'The Carer': Palm Springs Review

The Carer Still - H 2016
Courtesy of Hopscotch Films

The Carer Still - H 2016

Brian Cox rages vigorously against the dying of the light.

Brian Cox plays an ailing Shakespearean actor in this U.K.-Hungary co-production.

Given the audience demographics of the Palm Springs Film Festival, it is not surprising that a number of films screened there deal with the travails of elderly people coping with illness and loss. One of the most appealing of this year's bunch, The Carer, made by Hungarian director Janos Edelenyi, is mainly notable as a showcase for Brian Cox, who plays a character considerably less vital than the actor himself. 

Sir Michael Gifford (Cox) is a retired Shakespearean actor suffering from a form of Parkinson’s that has left him flailing and cantankerous at his country estate. He has alienated a host of caregivers, but his daughter forces a new companion on him, a Hungarian refugee who has acting aspirations of her own. It’s not hard to predict that a friendship will develop between the newcomer and the curmudgeon, a bond that threatens some of Sir Michael’s existing relationships but ultimately proves beneficial for all parties.
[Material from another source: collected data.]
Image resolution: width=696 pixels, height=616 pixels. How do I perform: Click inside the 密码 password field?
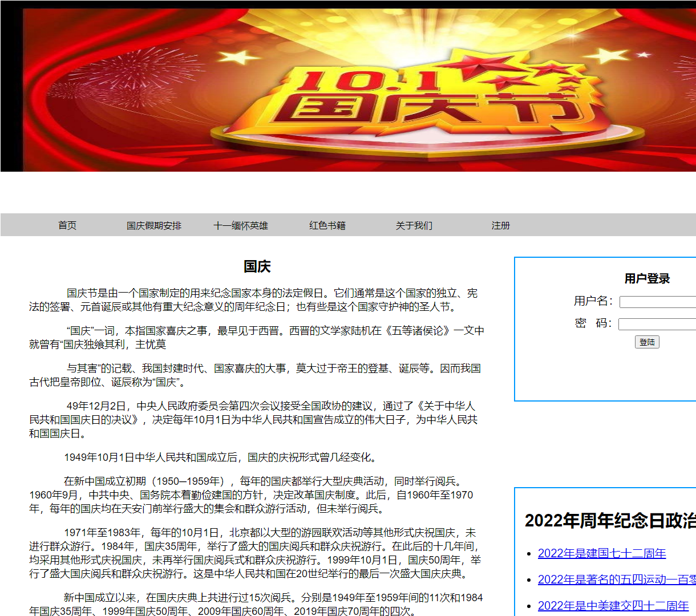pyautogui.click(x=656, y=323)
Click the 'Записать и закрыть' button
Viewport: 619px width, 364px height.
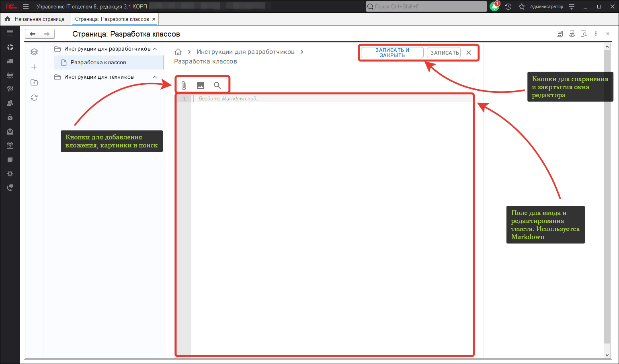click(x=392, y=53)
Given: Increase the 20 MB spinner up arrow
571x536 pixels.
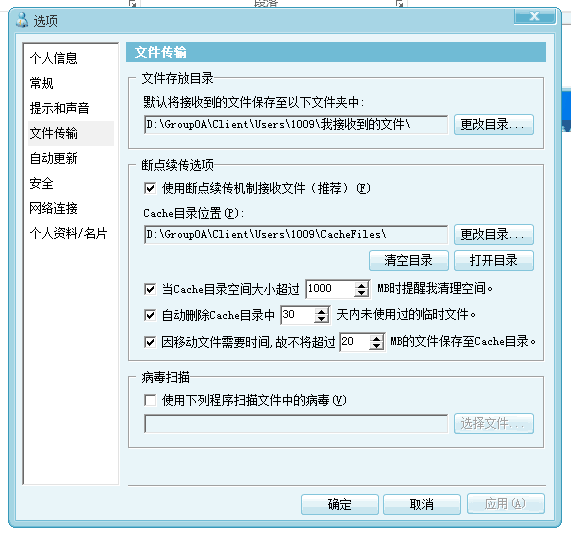Looking at the screenshot, I should pyautogui.click(x=376, y=339).
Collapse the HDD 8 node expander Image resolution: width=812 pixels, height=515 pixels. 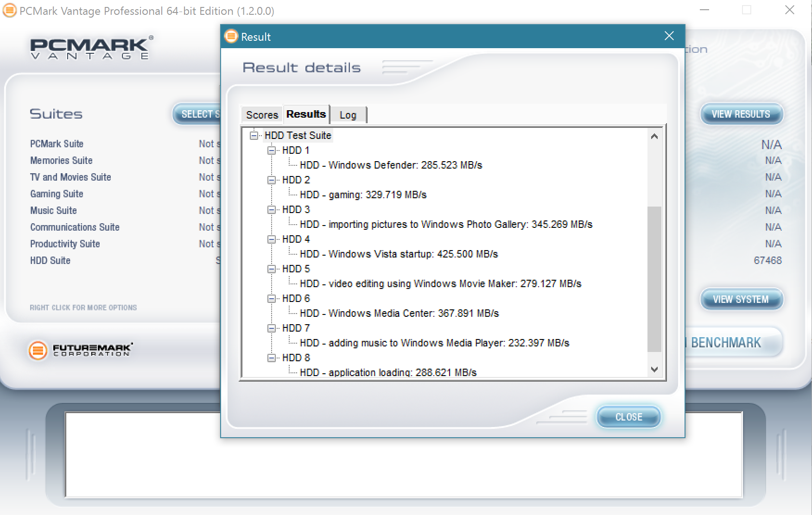(x=271, y=358)
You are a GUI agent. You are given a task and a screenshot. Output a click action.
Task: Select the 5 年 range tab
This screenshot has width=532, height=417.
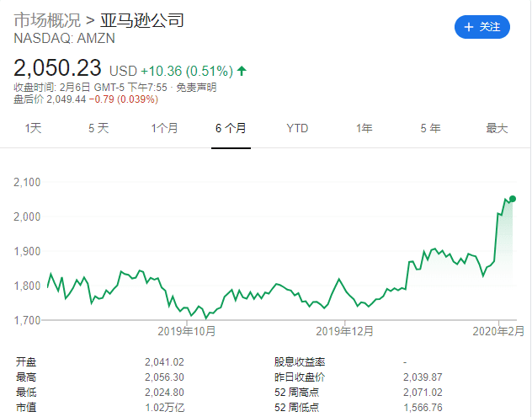tap(430, 128)
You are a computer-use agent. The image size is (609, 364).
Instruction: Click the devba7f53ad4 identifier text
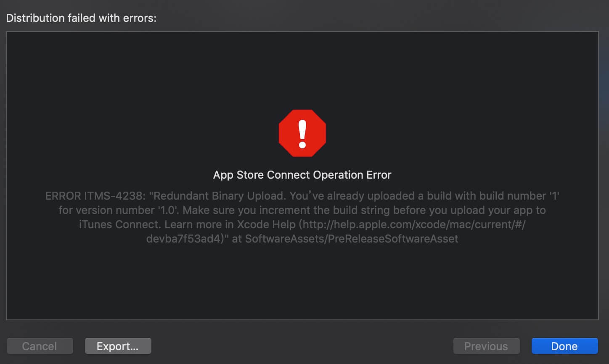pyautogui.click(x=183, y=239)
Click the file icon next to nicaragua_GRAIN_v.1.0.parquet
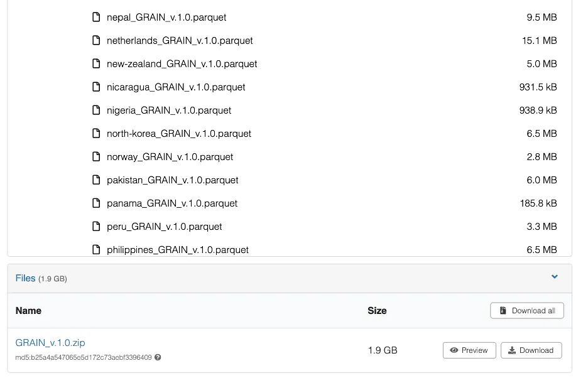 click(x=96, y=87)
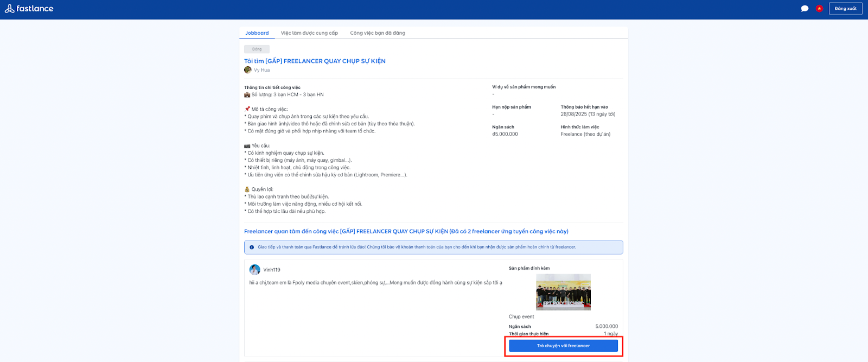Image resolution: width=868 pixels, height=362 pixels.
Task: Click the Fastlance logo in header
Action: tap(29, 9)
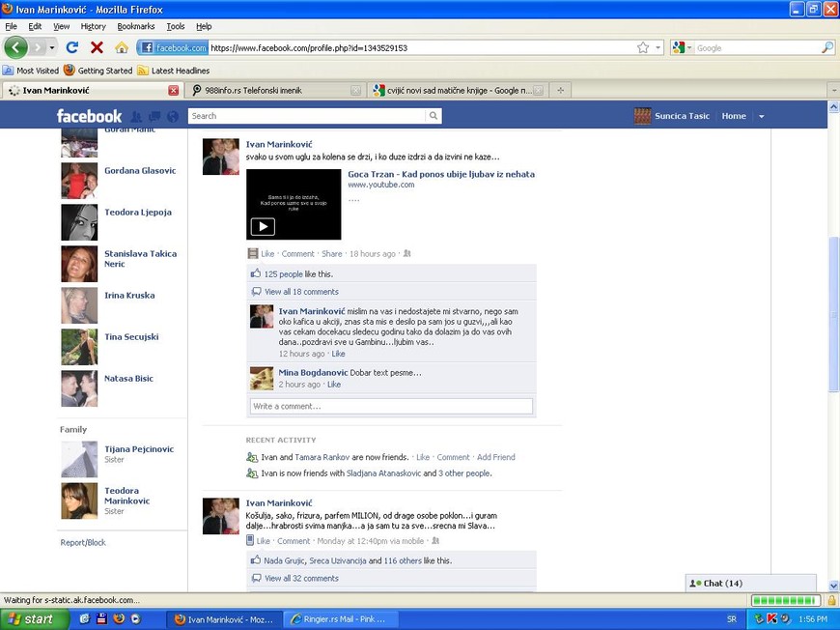Viewport: 840px width, 630px height.
Task: Click the Firefox reload page button
Action: point(72,47)
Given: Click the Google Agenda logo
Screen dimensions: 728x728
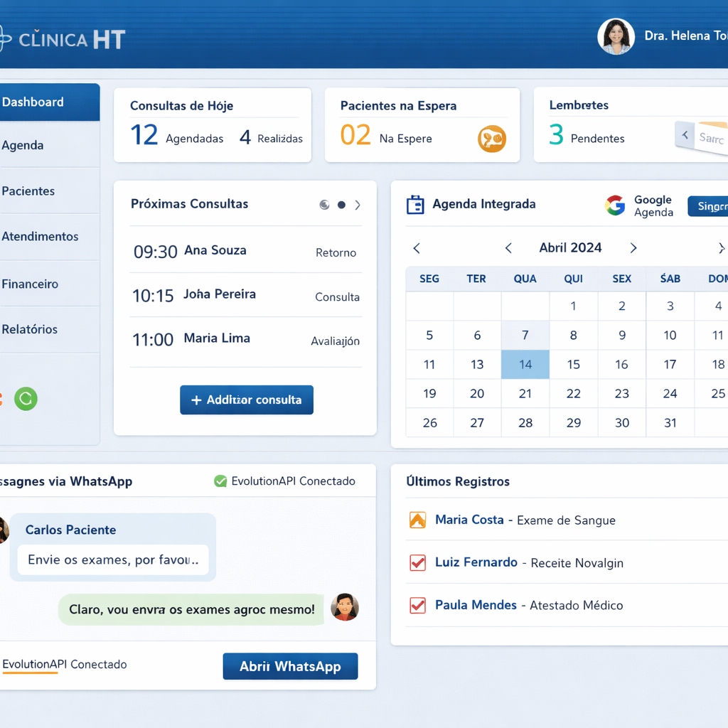Looking at the screenshot, I should 615,205.
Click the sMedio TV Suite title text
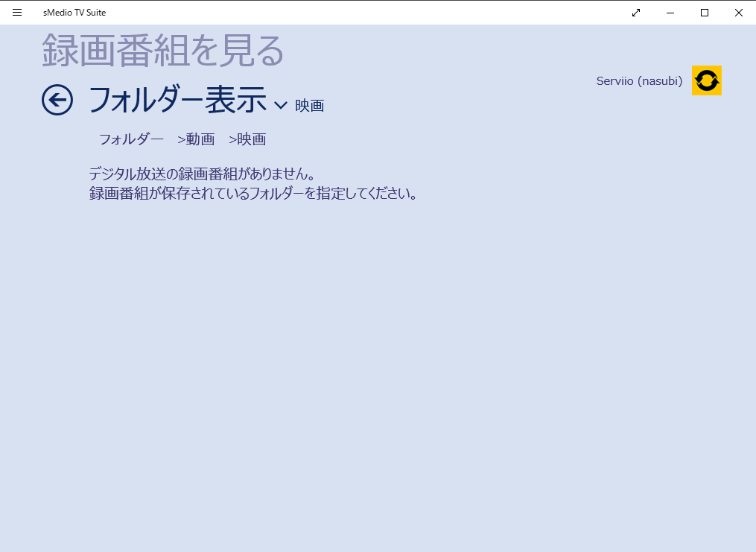The image size is (756, 552). (x=74, y=12)
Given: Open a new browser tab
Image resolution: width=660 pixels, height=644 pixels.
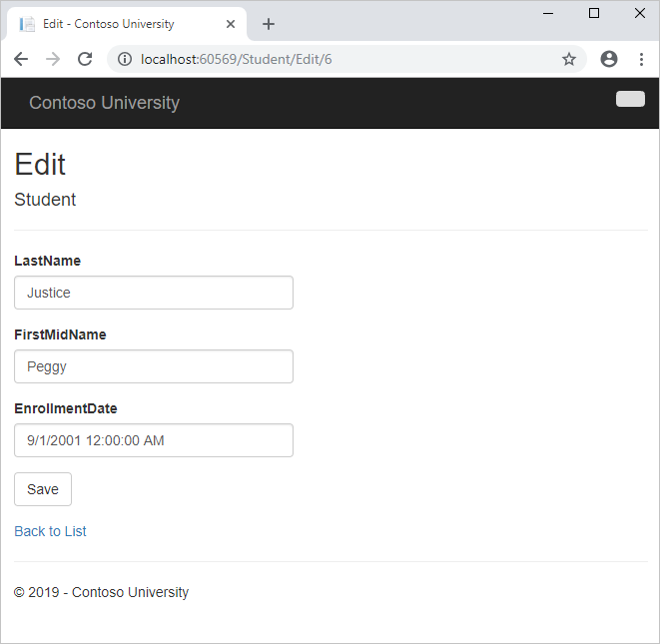Looking at the screenshot, I should [269, 24].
This movie isn’t going to win any prizes for originality, but it’s pleasantly realized. Three writers, including the late Gilbert Adair, have etched the characters skillfully. The country estate is lovingly rendered by Edelenyi, cinematographer Tibor Mathe and the rest of the crew. For the most part, however, the charm of the film comes from the performances.

Emilia Fox as Sir Michael’s strong-willed daughter manages to be imperious without ever turning outright hateful. Anna Chancellor is compelling as the housekeeper who has her own romantic history with Michael. Coco Konig makes her film debut as new arrival Dorottya and gives a low-key but winning performance.

Of course the film mainly rests on Cox’s shoulders, and he has one of his best roles as the maddeningly self-absorbed but shrewdly observant actor. His rage at the deterioration of his body is convincingly rendered, and yet his mental faculties remain sharp as ever. Cox encourages us to care about the character without ever softening his portrayal. The final scene, in which Michael gives a kind of valedictory speech at a critics’ awards dinner (more glitzy than most critics’ awards shows that I have attended), was apparently written in part by Cox himself, and it serves as a strong capper to a slight but likeable tribute to an aging lion of the theater.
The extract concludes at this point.